Pourquoi Moctezuma II (1502-1520) reçoit-il Cortés avec des présents au lieu d’anéantir la petite expédition de seize cavaliers et de quatre cents soldats ? Pourquoi la résistance finale des Aztèques n’est-elle qu’un suicide ? On a assez dit que les Aztèques ont vu dans l’arrivée de Cortés le retour d’un Quetzalcoátl vengeur, le serpent à plumes, sage comme le serpent, bon comme la colombe, le dieu de l’ancienne Teotihuacán. Aucun peuple ne s’est senti trahi par les dieux comme les Aztèques, glacés par les présages qui annonçaient leur chute.
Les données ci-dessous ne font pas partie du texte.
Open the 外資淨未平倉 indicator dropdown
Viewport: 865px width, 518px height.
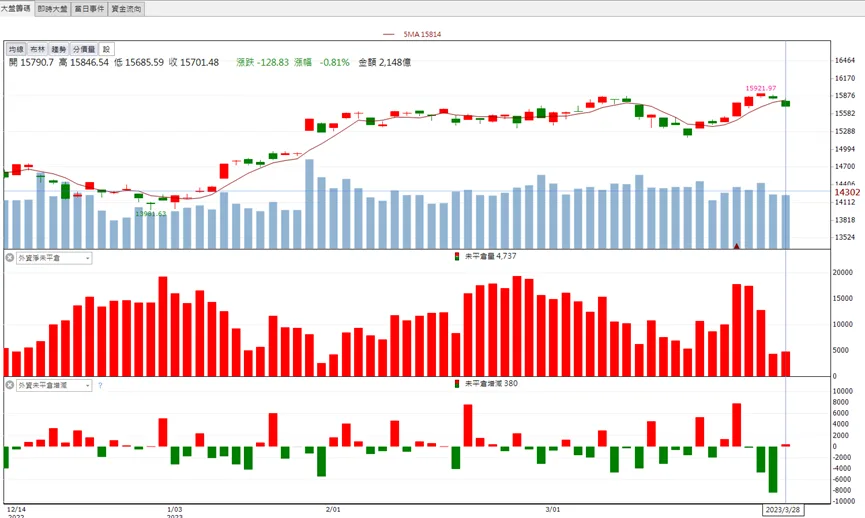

Leur conception cyclique du temps prépare le suicide des guerriers aztèques ; un cycle s’achève, un autre revient, à midi tout s’arrête, le soleil suspend sa course, le serpent à plumes se mord la queue dans la poussière et les signes sont contraires au peuple aztèque, dont les dieux s’en vont parce que leur temps est fini et que d’autres viennent les remplacer. Moctezuma II se rend sans combattre, Cuauhtémoc (1520-1525) lutte désespérément sans douter du caractère inéluctable de la défaite. En août 1521, Tenochtitlán est occupée.

Le choc de la conquête a été terrible. L’estimation traditionnelle fixe à 11 millions la population mexicaine de 1519 (une nouvelle estimation propose 20 millions) ; ce chiffre tombe à 7 millions pour 1521, à 5 millions pour 1565 et à 2,5 millions pour 1600. La guerre ne suffit pas à expliquer le cataclysme dont les hommes ne sont pas volontairement responsables. Le choc microbien et le choc économique ont provoqué l’hécatombe. Les Américains sont décimés par la grippe, la rougeole, la coqueluche apportées par les Européens ; l’introduction du bétail dans un monde qui ne le connaît pas est fatale pour l’équilibre agricole et alimentaire de la société mexicaine. La rupture est difficilement imaginable : des êtres venus d’ailleurs introduisent des plantes, des animaux inconnus qui envahissent les terres du maïs, aliment de base des Américains ; des maladies inconnues emportent le tiers des adultes et les deux tiers des enfants au cours des deux premières années ; toute l’organisation socio-économique craque, et les mécanismes de défense contre la nature ne jouent plus. C’est la fin d’un monde.